Por Isabel Coixet |
Y, sin embargo, no me abandona el
sentimiento profundo de irrelevancia, como si todo lo que vamos a decir en
realidad es totalmente prescindible: tengo mañanas y tardes así cuando el mundo
y sus cosas se me antojan de una futilidad sin límites.
Como ya me conozco, aparto como puedo esa idea e
intento contestar todo lo coherentemente que puedo a las preguntas de la
moderadora y escuchar cuidadosamente las palabras de mis compañeros. No puedo
evitar preguntarme quiénes son los que pueblan la sala haciendo fotos y tomando
notas. ¿Guionistas en ciernes? ¿Novelistas? ¿Alumnos de talleres de escritura?
¿Curiosos? Seguramente hay de todo. Y seguramente muchos han escrito ya textos
que buscan su audiencia. Quizá nuestras experiencias puedan servirles de algo:
de estímulo, de aliento, de acicate, de orientación. Ojalá.
Bien es verdad que mi experiencia es bastante
peculiar, porque yo empecé a escribir guiones porque me parecía el único camino
viable a la dirección y el único que se me ocurrió en mi adolescencia: de pura
chiripa lo fue. Nunca conocí a un guionista o a un escritor más que por lo que
de ellos se decía en las propias películas. Y lo único que puedo decir es que,
para escribir un guion, hay que tener algo que decir y disciplina y trabajo
para decirlo. Si es bueno o malo, si sirve o no sirve, eso es harina de otro costal.

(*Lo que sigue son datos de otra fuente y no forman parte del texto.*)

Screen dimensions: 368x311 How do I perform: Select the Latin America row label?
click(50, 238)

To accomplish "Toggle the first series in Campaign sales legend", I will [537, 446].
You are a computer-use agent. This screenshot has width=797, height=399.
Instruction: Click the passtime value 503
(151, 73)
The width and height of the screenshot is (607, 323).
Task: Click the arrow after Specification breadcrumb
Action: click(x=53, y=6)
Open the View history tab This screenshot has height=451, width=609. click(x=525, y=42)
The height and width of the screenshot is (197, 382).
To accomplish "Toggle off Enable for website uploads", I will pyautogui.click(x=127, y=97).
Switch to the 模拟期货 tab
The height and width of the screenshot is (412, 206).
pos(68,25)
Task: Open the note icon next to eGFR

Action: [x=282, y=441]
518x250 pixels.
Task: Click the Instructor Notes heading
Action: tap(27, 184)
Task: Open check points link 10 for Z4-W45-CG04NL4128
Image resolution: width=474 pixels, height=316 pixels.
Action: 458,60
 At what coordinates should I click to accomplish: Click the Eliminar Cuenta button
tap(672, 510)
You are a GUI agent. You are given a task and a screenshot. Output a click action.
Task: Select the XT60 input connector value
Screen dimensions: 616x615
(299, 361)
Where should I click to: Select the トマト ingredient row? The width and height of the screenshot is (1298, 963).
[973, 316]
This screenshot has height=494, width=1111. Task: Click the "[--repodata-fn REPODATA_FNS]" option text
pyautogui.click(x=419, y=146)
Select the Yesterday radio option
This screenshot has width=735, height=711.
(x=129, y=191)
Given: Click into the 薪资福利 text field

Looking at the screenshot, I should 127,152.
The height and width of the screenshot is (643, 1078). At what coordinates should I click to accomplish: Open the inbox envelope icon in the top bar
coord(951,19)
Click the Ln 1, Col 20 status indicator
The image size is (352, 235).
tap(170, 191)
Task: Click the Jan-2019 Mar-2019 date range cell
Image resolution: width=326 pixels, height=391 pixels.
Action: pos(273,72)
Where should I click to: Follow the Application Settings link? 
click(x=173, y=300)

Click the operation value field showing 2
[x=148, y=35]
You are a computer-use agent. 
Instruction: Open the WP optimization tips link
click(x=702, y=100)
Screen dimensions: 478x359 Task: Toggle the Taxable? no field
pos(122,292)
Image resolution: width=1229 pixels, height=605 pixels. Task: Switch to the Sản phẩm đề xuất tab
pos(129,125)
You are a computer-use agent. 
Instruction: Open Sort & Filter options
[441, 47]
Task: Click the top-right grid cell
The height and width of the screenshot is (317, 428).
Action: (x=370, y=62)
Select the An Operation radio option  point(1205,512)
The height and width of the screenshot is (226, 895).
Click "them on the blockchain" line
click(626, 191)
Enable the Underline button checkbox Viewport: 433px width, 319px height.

Mientras todos desgranamos nuestras peripecias personales con los guiones,
observo una cierta agitación en la primera fila del público. Me inclino para
ver qué es lo que pasa y veo una cucaracha paseándose ante el público como
Pedro por su casa, salida de un desagüe que se halla en el suelo, justo delante
del espacio que separa a la audiencia de la tarima de los oradores. El tamaño
del coleóptero es considerable y hace imposible que la ignoremos. Alguien hace
un comentario jocoso y la sala ríe nerviosa. A una velocidad increíble, la
cucaracha trepa por la tarima donde estamos y uno de los oradores se levanta y
la aplasta con el zapato. Suena un crujido de esos que resuenan en toda la
sala. El cadáver de la cucaracha es apartado piadosamente a un lado, aunque
todos sabemos que está ahí.
Continuamos hablando de cómo se toman los
novelistas las adaptaciones de sus obras, de cómo se toman los guionistas las
adaptaciones de sus guiones… Yo hablo con toda la normalidad que soy capaz de
mis peripecias con los autores, pero estoy todavía rebobinando en mi cabeza el
avance de la cucaracha hacia la tarima, el crujido de la suela del zapato
aplastando su caparazón contra el suelo y pienso que esto sí es el arranque de
una novela, de un cuento, de un guion, de una película, de un corto, de algo.